* _Text and element pointing records_
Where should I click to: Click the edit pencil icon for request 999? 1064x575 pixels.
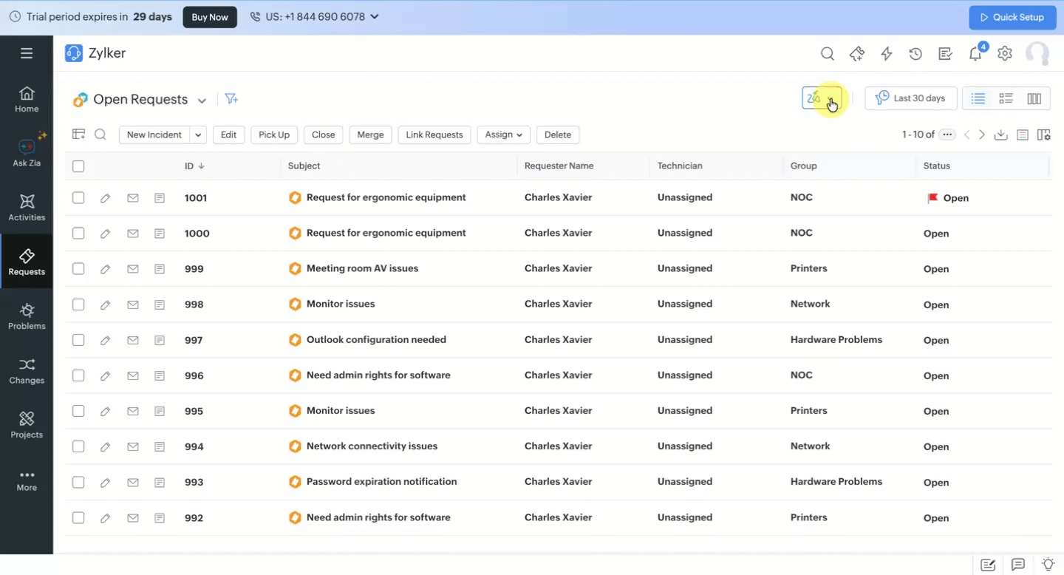point(105,269)
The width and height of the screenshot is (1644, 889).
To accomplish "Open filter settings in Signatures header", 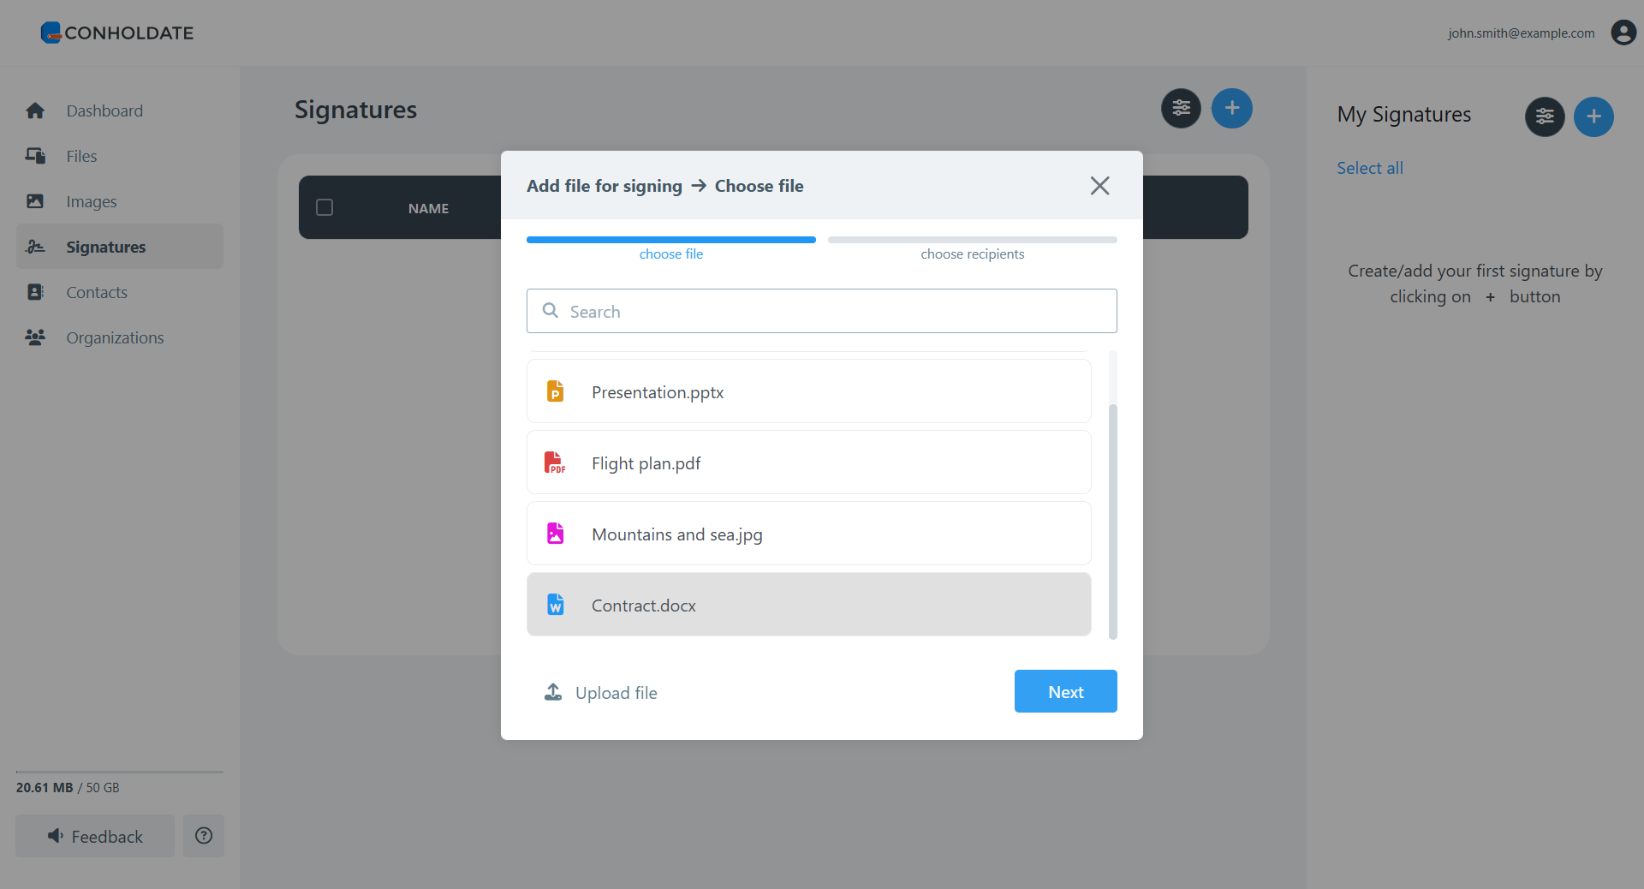I will pos(1181,109).
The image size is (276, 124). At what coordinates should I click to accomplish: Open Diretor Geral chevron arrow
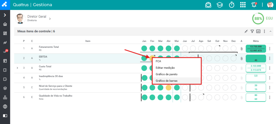tap(50, 19)
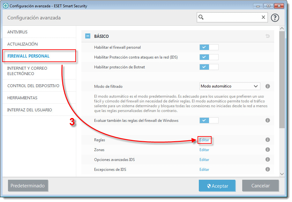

* _WRITTEN INSTRUCTION_
Recast the lines of the items from the one containing "The image size" through the end of the items, inclusive, as a numbered list with blank lines left out. Leave the pictures out of your answer.

* _ANSWER TO THIS EXERCISE_
1. The image size is (276, 124). At what coordinates should I click to accomplish: Open Diretor Geral chevron arrow
2. tap(50, 19)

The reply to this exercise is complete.